In [15]:
import numpy as np
import pandas as pd
from scipy.stats import binom
from scipy.optimize import minimize

# 9.23

## Population mean

$\textbf{E}(X) = \sum_S x f(x) $ 

if $X$ ~ $\text{Binomial}(K, p)$

it turns out $\textbf{E}(X) = K p $ 

#### example
$X$ ~ $\text{Binomial}(K = 10, p = .5)$ we expect 5 heads. $\textbf{E}(X) = 10 * .5 = 5$

#### example
$X$ ~ $\text{Binomial}(K = 11, p = .5)$ we expect 5.5 heads. $\textbf{E}(X) = 11 * .5 = 5.5$. Population means do not need to be values in the support of the RV itself.

#### example
$X$ ~ $\text{uniform}(a, b) \rightarrow \textbf{E}(x) = \frac{b + a}{2}$

## Likelihood Method

$L(\theta | x) = \prod_{n = 1}^{N} f(x_n | \theta)$

$\theta$ - populations parameter(s)

$L$ - liklihood function

$f(x)$ - probability density function

$x_n$ - the observed RV in the array 

$x$ - the array of observed data

#### Goal: What is the most likely value of \theta, given the observed data x
$\hat{\theta}$ = argmax$[L(\theta | x)]$ Call $\hat\theta$ the maximum likelihood estimator

#### example
$X_1, X_2, ... X_N $ ~ Binomial$(K, p)$

$L(p | x, K) = \prod_{n = 1}^N$  $K\choose{  n}$ $p^{x_n}(1-p)^{K - x_n}$

    0) Take natural log (makes it easier for computer)
    1) Take derivative with respect to p and simplify
    2) Set derivative equal to 0
    3) solve for p
    
board math $\rightarrow \hat p = \frac{\sum x_n}{K N}$

# 9.25

music recomendation: kokoroko

$X_1, ..., X_N$ ~ Binomial$(K, p)$

$L(p|\underline X, k)$ Given the data what is the most likley value of pop paramater p.

EXTRACTED ENTRIES:
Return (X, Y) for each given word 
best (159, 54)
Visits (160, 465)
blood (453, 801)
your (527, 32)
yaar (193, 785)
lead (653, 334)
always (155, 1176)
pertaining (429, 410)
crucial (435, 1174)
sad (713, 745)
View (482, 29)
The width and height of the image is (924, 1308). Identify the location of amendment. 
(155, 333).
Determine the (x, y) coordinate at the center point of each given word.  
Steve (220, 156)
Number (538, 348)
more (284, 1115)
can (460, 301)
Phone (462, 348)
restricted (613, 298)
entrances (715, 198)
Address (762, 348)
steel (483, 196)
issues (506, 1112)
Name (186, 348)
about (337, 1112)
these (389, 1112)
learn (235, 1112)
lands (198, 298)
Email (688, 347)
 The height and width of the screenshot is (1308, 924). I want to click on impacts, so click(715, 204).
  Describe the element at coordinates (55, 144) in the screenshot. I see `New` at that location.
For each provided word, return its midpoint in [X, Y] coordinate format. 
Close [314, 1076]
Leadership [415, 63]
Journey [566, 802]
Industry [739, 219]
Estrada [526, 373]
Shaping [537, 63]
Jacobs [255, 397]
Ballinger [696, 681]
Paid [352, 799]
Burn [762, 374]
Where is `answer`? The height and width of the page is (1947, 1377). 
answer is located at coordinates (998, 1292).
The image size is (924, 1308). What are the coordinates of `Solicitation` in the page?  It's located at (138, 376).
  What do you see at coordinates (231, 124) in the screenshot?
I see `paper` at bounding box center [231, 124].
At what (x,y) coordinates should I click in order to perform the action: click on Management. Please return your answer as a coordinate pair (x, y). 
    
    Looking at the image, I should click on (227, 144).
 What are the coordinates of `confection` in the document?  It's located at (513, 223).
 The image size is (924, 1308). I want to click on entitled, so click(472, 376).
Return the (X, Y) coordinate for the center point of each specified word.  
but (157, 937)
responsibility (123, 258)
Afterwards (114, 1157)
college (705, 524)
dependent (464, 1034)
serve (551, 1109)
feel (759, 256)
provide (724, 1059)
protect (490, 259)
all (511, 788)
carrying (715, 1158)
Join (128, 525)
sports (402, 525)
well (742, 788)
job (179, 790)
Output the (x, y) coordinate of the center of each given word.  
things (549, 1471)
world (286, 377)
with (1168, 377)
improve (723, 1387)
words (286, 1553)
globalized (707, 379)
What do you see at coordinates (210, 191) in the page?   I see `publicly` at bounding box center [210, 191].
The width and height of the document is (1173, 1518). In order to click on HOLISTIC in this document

OBJECTIVE:
Pick up the class notes on maximum likelihood estimation after their last line and carry them forward.

RESULT:
$L(p|\underline X, k) = \prod_{n = 1}^ N f(X_N|p)$

We want the "maximum likliyhood estimator", $\hat p = \text{argmax}_p L(p|\underline X, k)$

for simplicity take natural log. he calls it ln

$ln(L(p|\underline{X}, k))\\ 
= \sum_{n = 1} ^ N ln f(x_n | p)\\ 
= \sum_{n = 1} ^ N ln({k \choose N} p^{x_n} * (1-p)^{k-x_n})\\ =\sum_{n = 1} ^ N ln({k \choose N}) + ln( p^{x_n}) + ln( (1-p)^{k-x_n}) \\
= \sum_{n = 1} ^ N ln({k \choose N}) + x_n ln( p) + (k-x_n) ln (1-p)\\ 
\propto _p \sum_{n = 1} ^ N x_n ln( p) + *(k-x_n) ln (1-p) $

Lets write this simplified log-likelihood function in python

def(LL_binomial(p, X, k)):

#### Why is it a product example:
Bernoulli = H, T, H

p of this outcome = p * (1-p) * p

p came from the probability density function, so this is really $f(1) * f(0) * f(1) = f(x_1) * ... = \prod_{n = 1} ^N f(x_n) $

now take $\frac{d}{dp}\sum_{n = 1} ^ N x_n ln( p) + (k-x_n) ln (1-p)  \\ = \sum_{n = 1} ^ N \frac{p}{ x_n} - \frac{k-x_n} {1-p}   $ 

so,

$\sum_{n = 1} ^ N \frac{p}{ x_n} = \sum_{n = 1} ^ N \frac{k-x_n} {1-p}$


$\sum_{n = 1} ^ N x_n - p \sum_{n = 1} ^ N x_n   = p * K * k - p \sum_{n = 1} ^ N x_n$


$\sum_{n = 1} ^ N x_n    = p * K * k $

This gives $\hat p$, maximum likliyhood estimator

$\hat p  = \frac{\sum_{n = 1} ^ N x_n}{N * k}$

This is intutitive. $\textbf{E}(X) = k * p$ and the sample mean is $\frac{\sum_{n = 1} ^ N x_n}{N}$ so $\hat p $ is the mean over k, the piece you don't want


In [19]:
def ll_binomial(p, X, K):
    N = X.size
    Sx = np.sum(X)
    return -1 * np.log(p) * Sx - (N * K - Sx) * np.log(1 - p)

In [48]:
K = 12
X = np.random.binomial(K, 0.6, size = 2)

In [49]:
#minimize(function, tuple of best guess, 
#arguements, method (always use this), bounds)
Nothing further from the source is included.